In the new world of literature, spiritual connections between the things of the world and the things of God became known as metaphors and symbols, subordinate to rhetoric, philosophy (or ideas) and argument. This hierarchy of mental functions was meant to re-create the kind of thing you can see in the next photograph, only in words not in stone or the relationships of faith and God that the stone itself was meant to represent…

Village Church, Rauron, Switzerland

Rilke is buried under the window facing us on the left. Rilke saw through the game and found an alternate path, although literary readings of his poems have wandered off the path among the yaks.

Yaks? Yeah. Sure looks like yaks, anyway.

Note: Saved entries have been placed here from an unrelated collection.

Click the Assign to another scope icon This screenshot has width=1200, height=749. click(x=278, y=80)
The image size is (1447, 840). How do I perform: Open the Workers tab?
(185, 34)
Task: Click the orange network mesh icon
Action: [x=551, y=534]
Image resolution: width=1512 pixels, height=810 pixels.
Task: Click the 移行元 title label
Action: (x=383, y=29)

Rilke’s New Neighbours in the Valais

And to think he was once Rodin’s secretary!

The concept of metaphor represents a relationship between authority and artistic endeavour, in which spiritual, physical and aesthetic responses to the world are subordinated to logic. This was the world in which the young poet, Goethe, for instance, vehemently suppressed the superior writing of his sister as well as the brilliance of his friend Joachim Lenz, because they didn’t possess either a penis (in his sister’s case) or a manipulative kind of logic and rhetoric (in Lenz’s.)

Goethe’s Sister

She died depressed and in childbirth.

In the world of God, or just in the world in which humans live within the processes of the earth, there is no metaphor. What is a symbol or a metaphor in literature is real in earth writing. This brings responsibility to get things right. Such responsibility is good, because the lack of it leads to this kind of thing:

The Loneliness of the PVC Pipe at the Property Line

Grassland subdivided into speculative housing and then turned into just so much garbage — another glitch in the humanist enterprise. 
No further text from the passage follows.